The defendant claimed that the individual parts of the machines, and the machines themselves, were commonplace in the design field at the time of their creation. The court considered that the correct approach was to compare the design of the article in which UDR is claimed with the design of other articles in the same field, including the alleged infringing one. The material time for this exercise is when the design is created. A design copied from the design of an earlier article will not be original, and it is not necessary to consider whether it is commonplace or not.

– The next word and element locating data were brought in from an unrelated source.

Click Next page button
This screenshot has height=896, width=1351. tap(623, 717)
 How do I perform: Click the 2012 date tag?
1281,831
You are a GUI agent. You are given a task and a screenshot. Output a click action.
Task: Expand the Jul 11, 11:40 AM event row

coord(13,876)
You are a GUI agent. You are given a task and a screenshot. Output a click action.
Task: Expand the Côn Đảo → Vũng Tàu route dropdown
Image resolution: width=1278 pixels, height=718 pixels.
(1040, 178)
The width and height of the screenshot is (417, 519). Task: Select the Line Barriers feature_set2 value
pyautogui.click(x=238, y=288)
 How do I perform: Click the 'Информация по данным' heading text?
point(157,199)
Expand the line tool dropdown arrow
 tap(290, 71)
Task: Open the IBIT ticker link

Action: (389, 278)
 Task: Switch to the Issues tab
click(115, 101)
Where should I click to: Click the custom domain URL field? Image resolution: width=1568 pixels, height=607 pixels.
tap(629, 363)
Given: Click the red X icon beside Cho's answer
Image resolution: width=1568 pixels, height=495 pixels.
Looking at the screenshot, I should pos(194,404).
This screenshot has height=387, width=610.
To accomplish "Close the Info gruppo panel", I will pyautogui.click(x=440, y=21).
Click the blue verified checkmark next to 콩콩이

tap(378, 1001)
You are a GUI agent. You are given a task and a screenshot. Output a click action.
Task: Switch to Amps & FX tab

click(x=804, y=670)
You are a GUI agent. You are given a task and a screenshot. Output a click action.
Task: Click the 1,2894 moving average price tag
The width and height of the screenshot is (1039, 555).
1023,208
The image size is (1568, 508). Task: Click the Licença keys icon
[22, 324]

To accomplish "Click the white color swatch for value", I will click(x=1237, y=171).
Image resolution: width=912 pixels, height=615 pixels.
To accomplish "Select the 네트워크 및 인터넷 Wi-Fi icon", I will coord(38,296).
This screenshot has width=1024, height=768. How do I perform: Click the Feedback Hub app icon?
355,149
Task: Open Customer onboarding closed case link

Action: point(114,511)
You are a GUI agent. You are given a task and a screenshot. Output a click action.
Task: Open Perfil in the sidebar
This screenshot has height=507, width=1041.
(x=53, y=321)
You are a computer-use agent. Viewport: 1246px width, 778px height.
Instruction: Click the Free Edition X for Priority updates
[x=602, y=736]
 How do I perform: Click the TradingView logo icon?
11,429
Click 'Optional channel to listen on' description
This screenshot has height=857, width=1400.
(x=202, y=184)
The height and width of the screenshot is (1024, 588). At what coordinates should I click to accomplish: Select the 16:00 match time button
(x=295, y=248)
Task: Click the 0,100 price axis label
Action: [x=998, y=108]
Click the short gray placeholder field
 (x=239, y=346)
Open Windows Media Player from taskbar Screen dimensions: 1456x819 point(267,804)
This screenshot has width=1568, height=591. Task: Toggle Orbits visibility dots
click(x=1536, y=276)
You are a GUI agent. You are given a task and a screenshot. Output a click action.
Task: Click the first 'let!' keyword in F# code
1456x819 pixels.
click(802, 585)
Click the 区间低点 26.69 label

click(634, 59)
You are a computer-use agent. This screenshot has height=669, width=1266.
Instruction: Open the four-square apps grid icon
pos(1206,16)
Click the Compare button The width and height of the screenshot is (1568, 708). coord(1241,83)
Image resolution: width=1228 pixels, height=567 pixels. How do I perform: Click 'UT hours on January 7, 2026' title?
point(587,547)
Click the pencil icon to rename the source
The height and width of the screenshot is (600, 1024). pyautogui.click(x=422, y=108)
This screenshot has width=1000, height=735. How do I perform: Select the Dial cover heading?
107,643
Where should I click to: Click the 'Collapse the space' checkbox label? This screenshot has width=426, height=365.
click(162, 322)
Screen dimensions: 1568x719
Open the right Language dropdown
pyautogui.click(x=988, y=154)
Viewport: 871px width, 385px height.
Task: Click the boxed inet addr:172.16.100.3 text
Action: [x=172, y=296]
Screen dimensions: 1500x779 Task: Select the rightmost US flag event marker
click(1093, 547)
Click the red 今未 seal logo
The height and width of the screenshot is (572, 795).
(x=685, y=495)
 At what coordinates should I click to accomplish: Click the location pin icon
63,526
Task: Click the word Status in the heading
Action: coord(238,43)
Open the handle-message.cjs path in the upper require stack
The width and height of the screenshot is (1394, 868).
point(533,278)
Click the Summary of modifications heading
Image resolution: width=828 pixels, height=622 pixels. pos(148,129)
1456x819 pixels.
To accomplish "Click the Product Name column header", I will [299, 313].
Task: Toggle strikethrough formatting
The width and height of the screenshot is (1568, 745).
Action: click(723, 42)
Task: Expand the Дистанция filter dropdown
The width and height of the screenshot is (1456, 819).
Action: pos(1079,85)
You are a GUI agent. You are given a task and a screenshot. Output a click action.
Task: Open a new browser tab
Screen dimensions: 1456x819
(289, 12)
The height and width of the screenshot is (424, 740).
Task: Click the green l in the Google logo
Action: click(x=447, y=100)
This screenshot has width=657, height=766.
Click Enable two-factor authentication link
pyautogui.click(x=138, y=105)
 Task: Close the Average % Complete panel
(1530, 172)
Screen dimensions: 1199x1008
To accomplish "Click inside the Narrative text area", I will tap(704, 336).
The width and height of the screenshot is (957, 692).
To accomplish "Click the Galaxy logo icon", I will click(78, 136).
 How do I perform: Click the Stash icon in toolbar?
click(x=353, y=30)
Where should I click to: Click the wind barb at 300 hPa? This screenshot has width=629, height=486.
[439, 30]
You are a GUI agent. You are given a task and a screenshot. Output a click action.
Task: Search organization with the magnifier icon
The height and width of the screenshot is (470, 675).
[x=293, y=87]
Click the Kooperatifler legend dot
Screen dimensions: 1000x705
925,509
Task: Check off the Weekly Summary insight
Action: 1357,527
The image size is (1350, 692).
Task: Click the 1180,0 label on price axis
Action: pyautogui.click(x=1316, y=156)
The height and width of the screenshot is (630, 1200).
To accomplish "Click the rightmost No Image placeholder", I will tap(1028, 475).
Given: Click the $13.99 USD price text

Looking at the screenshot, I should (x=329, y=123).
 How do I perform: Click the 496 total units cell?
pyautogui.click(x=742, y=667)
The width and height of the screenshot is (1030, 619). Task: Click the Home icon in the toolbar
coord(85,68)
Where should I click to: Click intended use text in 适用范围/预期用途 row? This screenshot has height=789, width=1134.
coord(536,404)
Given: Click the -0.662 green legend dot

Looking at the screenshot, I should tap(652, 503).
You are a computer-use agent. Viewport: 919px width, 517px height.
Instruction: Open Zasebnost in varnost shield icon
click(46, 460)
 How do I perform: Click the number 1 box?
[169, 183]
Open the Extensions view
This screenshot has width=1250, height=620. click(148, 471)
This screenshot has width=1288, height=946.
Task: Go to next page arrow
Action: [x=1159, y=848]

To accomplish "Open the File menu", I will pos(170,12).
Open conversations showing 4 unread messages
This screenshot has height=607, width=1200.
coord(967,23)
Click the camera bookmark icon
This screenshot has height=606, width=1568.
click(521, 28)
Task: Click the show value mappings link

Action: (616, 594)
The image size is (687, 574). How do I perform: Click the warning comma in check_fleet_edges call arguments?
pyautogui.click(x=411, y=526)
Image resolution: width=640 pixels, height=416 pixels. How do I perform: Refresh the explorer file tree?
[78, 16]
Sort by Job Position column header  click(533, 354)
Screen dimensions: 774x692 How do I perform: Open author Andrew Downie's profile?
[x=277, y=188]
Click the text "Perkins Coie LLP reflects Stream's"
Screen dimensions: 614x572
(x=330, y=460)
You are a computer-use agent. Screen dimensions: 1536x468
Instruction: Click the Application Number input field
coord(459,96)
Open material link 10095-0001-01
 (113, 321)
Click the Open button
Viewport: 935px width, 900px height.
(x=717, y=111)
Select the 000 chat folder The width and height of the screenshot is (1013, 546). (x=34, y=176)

Whether it is commonplace is determined by ascertaining the degree of similarity to the design of similar, independent articles in the same design field. In Scholes Windows v Magnet Ltd the field was windows, not uPVC windows, so the earlier use of a similar design on Victorian windows counted against the modern design being protected. This is to be done objectively, in the light of the evidence (including expert evidence) but is a question of fact and degree for the court. If there are aspects of the plaintiff’s design not found in other designs in the field, except the defendant’s, the court can conclude that the design was not commonplace. In Scholes the horn design had been used on windows for many years and was therefore commonplace. In the case of a decorative design where there is greater design freedom, as was the case there, the Farmers Build guidelines will be less help.
The guidelines were applied by the High Court (Rattee J) in Round Imports v PML Redfearn Ltd [1999] CIPA 725, upheld sub nom Round Imports v Rexam Glass Barnsley Ltd by the Court of Appeal, 5 October 2000. This concerned UDR in a tall-necked bottle designed for the plaintiff for its Red Eye beverage. The design of the Red Eye bottle was original in that it was not a copy of another design: it was however very similar to a Miller bottle which the plaintiffs had provided to the defendant as a model, and although there were minor variations in shape and dimension they were not in the judge’s view sufficient to make the bottle significantly different from the Miller bottle or any other tall-necked bottle available at the time. Glass designers have always considered small differences sufficient, but it seems that the law differs from their view and their designs will now be open to copying. However, that case was decided on other grounds.
The guidelines were also applied in the Jo-Y-Jo case, where expert evidence showed that the cardigan designs in question were ‘classic’. Embellishing the garments with embroidery and edging did not prevent the designs being commonplace. In Fulton, a claim to unregistered design right in the handle and case of a folding umbrella was upheld: to enable functional designs to enjoy any protection, the judge (Park J) said, a narrow interpretation of what is commonplace was needed. Merely because references to two designs of close similarity could be shown was insufficient. Very minor changes of line or angle can have a significant effect on a design (as happened in Scholes).
In Spraymiser Ltd. v Wrightway Marketing Ltd. [2000] ECDR 349 (High Court) the deputy judge took the view that the field was extremely small, consisting as it did of only two designs, namely the American one and the claimant’s. There were sufficient differences between them that the claimant’s design was not commonplace within the field. Had there been a greater number of candidates, more differences may (it is submitted) have been needed.